* YOUR TASK *
Below is a block of data; give all of it again word for word.

* RAW DATA *
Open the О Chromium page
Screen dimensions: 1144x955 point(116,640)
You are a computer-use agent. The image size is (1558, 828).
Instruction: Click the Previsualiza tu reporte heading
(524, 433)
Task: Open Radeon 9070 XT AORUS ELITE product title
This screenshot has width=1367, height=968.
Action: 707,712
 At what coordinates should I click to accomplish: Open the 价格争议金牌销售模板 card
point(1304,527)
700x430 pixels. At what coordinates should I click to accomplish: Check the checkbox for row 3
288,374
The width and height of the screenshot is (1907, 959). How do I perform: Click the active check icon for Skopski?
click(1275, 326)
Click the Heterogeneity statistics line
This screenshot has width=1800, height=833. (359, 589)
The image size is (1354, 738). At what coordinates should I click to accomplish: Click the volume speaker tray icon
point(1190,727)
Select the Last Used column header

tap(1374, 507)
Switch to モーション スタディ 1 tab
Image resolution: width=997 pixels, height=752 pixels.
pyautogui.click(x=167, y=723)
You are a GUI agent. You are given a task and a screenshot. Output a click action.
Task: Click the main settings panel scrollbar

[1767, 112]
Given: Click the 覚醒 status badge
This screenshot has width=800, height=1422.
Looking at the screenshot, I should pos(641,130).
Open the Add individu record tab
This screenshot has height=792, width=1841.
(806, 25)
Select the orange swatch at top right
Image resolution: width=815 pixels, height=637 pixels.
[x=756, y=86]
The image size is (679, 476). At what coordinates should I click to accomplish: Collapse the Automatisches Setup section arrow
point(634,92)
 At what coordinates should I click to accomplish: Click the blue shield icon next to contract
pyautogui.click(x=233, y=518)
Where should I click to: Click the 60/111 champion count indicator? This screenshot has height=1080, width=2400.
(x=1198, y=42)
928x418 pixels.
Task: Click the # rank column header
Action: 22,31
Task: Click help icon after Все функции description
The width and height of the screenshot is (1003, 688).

* TASK RESPONSE *
Open the О Chromium page
Screen dimensions: 1144x955 point(116,640)
You are a computer-use agent. The image size is (1558, 828).
Instruction: Click the Previsualiza tu reporte heading
(524, 433)
Task: Open Radeon 9070 XT AORUS ELITE product title
This screenshot has width=1367, height=968.
Action: 707,712
 At what coordinates should I click to accomplish: Open the 价格争议金牌销售模板 card
point(1304,527)
700x430 pixels. At what coordinates should I click to accomplish: Check the checkbox for row 3
288,374
The width and height of the screenshot is (1907, 959). How do I perform: Click the active check icon for Skopski?
click(1275, 326)
Click the Heterogeneity statistics line
This screenshot has width=1800, height=833. (359, 589)
The image size is (1354, 738). At what coordinates should I click to accomplish: Click the volume speaker tray icon
point(1190,727)
Select the Last Used column header

tap(1374, 507)
Switch to モーション スタディ 1 tab
Image resolution: width=997 pixels, height=752 pixels.
pyautogui.click(x=167, y=723)
You are a GUI agent. You are given a task and a screenshot. Output a click action.
Task: Click the main settings panel scrollbar

[1767, 112]
Given: Click the 覚醒 status badge
This screenshot has width=800, height=1422.
Looking at the screenshot, I should pos(641,130).
Open the Add individu record tab
This screenshot has height=792, width=1841.
(806, 25)
Select the orange swatch at top right
Image resolution: width=815 pixels, height=637 pixels.
[x=756, y=86]
The image size is (679, 476). At what coordinates should I click to accomplish: Collapse the Automatisches Setup section arrow
point(634,92)
 At what coordinates should I click to accomplish: Click the blue shield icon next to contract
pyautogui.click(x=233, y=518)
Where should I click to: Click the 60/111 champion count indicator? This screenshot has height=1080, width=2400.
(x=1198, y=42)
928x418 pixels.
Task: Click the # rank column header
Action: 22,31
Task: Click help icon after Все функции description
The width and height of the screenshot is (1003, 688).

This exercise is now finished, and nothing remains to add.